Virgen de los Siete Dolores

Nuestra Señora de la Soledad, Zamora

 

HOMILÍA

Padre Pedro Pablo Silva, SV

15 septiembre 2021

Virgen de los Siete Dolores

 

Celebramos hoy día la fiesta de la Virgen de los Siete Dolores. Como dice san Pablo, “sé de un hombre que fue arrebatado hasta el tercer cielo” (cf. 2 Cor 12,2). Se podría decir, mutatis mutandis: “sé de un hombre que, cuando era pequeño y veía llorar a su madre, él lloraba instantáneamente y lo que quería era ir a consolarla.

En este día de la Virgen de los Siete Dolores lo que nace espontáneamente es el deseo de ir a consolar a la Santísima Virgen, de reparar sus dolores. Y he aquí que en Tercia la antífona como que contraría ese deseo nacido del amor: Recédite a me, amáre flebo, nolíte incúmbere, ut consolémini me: Alejaos de mí, dejadme llorar amargamente, no busquéis consolarme.
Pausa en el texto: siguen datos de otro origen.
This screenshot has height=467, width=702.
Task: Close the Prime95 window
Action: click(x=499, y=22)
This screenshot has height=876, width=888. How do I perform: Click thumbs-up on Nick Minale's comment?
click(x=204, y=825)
Realmente, cuando he rezado el Oficio de Tercia me he quedado como paralizado. Es como si a un hombre se le viniera un inmenso dolor encima y cuando queremos ayudarlo a soportar ese sufrimiento nos dijera: “Déjenme, yo tengo que sufrir esto”. Esto es propio de una persona de una gran madurez espiritual, de una plena madurez, que acepta la voluntad de Dios asistida por la gracia divina.
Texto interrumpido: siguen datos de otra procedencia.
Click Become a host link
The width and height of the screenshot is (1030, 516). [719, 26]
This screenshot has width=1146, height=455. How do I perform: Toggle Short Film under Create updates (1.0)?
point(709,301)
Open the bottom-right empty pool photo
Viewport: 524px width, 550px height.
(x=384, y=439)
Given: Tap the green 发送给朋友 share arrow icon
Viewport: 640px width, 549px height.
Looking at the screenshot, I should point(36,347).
No es lo común. Lo propio, y especialmente en los momentos de sufrimiento, es buscar el consuelo ajeno; incluso entre las personas, cuando ven que se les viene la muerte piden algo muy legítimo que son los cuidados paliativos. Tal vez nosotros mismos los pidamos en su momento. Pero la Santísima Virgen ha visto en su propia vocación que Dios la llamaba a asociarse, como ninguna otra persona en el mundo, a los dolores de su Hijo para co-redimir a la humanidad y también para dar a luz una nueva humanidad: la Iglesia, la comunidad de los hijos redimidos.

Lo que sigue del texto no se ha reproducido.